## Detalhes do exercício
Transcreva a parte do trecho fornecido que começa com as palavras "Já vai adiantado" e termina com "de nosso Senhor.", substituindo "veladas" por "cobertas".

## Trecho fornecido
Sexta-feira, dia em que a Igreja recorda a Paixão do Senhor, o nosso emérito foi internado na UTI, em seguida entubado e poucas horas depois entregou seu espírito ao Senhor da Vida. Longos dias unido à Cruz de Cristo, oferecendo tudo como no altar pelo bem da nossa Igreja, pelas vocações e pela santificação do clero e do povo de Deus. Agora ele permanece unido a nós como o grão de trigo sepultado junto aos fundamentos desta Catedral para dar muitos frutos. Frutos de santidade, de vocações, de bom pastoreio. Leve com o seu anel de fidelidade, com a sua casula de bom pastor e agora a estola da imortalidade, todos os sonhos do Bom Pastor da nossa Igreja.

Dom Fernando, permita-me, desta Cátedra que me entregou dia 9 de setembro passado, falar do seu grande amor, falar do Evangelho que nosso Senhor escreveu na sua vida de sacerdote e religioso estigmatino. É o Evangelho que nos aproxima da Paixão do Senhor e nos torna confiantes na vitória sobre a morte.

Já vai adiantado o tempo da Quaresma, tempo forte de reconciliação com o Senhor e propício à nossa conversão. O Senhor chegou conosco até bem perto do Quinto Domingo, que no usus antiquior do Rito Romano era chamado Primeiro Domingo da Paixão. Neste Missal atualmente em uso, aparece um claro vestígio da proximidade da Paixão precisamente nas indicações do formulário da missa desse domingo. O antigo uso de cobrir as imagens e cruzes a partir deste domingo pode conservar-se. As cruzes permanecem veladas até o seu solene descerramento na Celebração da Paixão do Senhor na Sexta-Feira Santa. As demais imagens sacras permanecem veladas até o início da Vigília Pascal. Parece evidente o zelo da Igreja em concentrar a atenção dos nossos olhos somente ao mistério da sagrada paixão de nosso Senhor.

## Dados fornecidos
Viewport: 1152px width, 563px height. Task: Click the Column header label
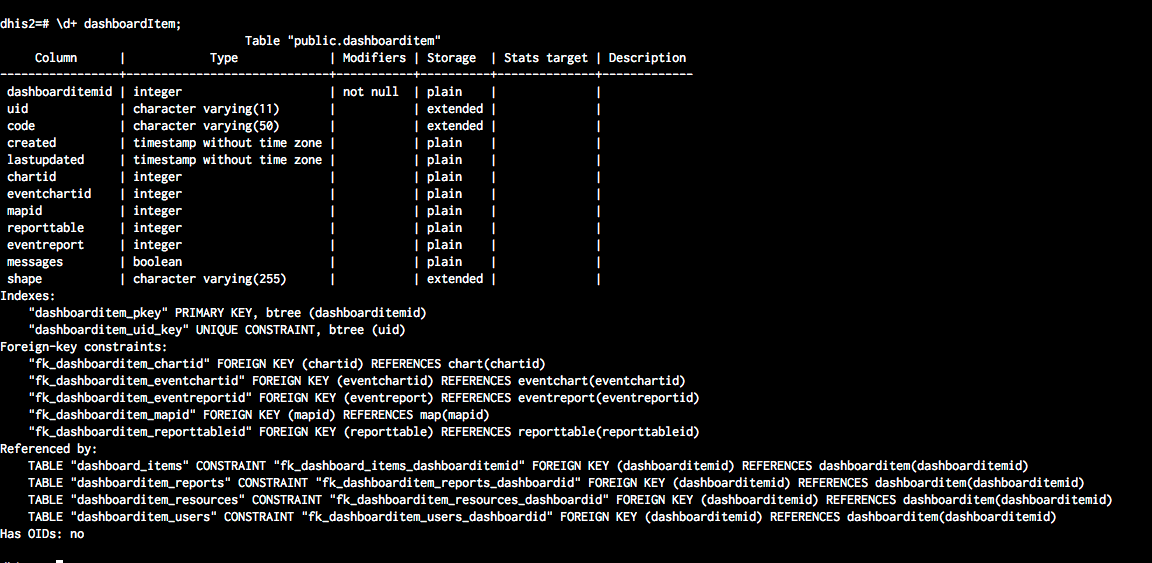tap(56, 58)
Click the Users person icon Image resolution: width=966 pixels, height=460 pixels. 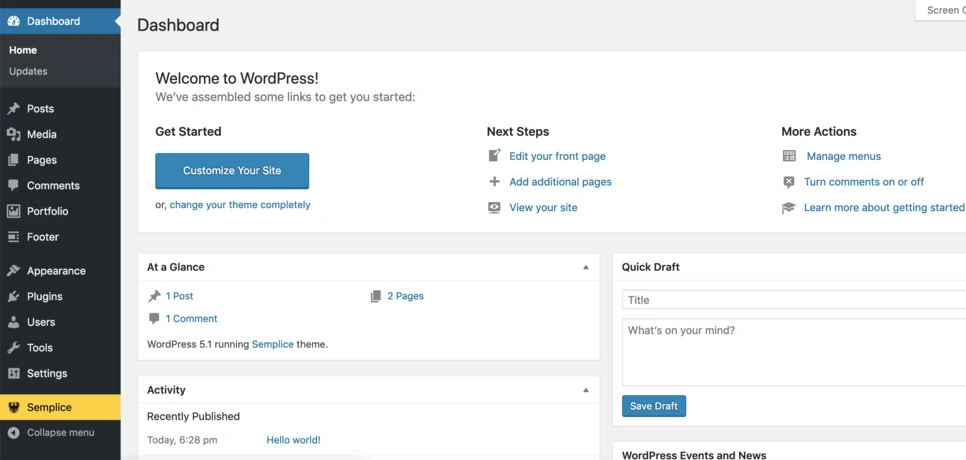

## Resultado da tarefa
Já vai adiantado o tempo da Quaresma, tempo forte de reconciliação com o Senhor e propício à nossa conversão. O Senhor chegou conosco até bem perto do Quinto Domingo, que no usus antiquior do Rito Romano era chamado Primeiro Domingo da Paixão. Neste Missal atualmente em uso, aparece um claro vestígio da proximidade da Paixão precisamente nas indicações do formulário da missa desse domingo. O antigo uso de cobrir as imagens e cruzes a partir deste domingo pode conservar-se. As cruzes permanecem cobertas até o seu solene descerramento na Celebração da Paixão do Senhor na Sexta-Feira Santa. As demais imagens sacras permanecem cobertas até o início da Vigília Pascal. Parece evidente o zelo da Igreja em concentrar a atenção dos nossos olhos somente ao mistério da sagrada paixão de nosso Senhor.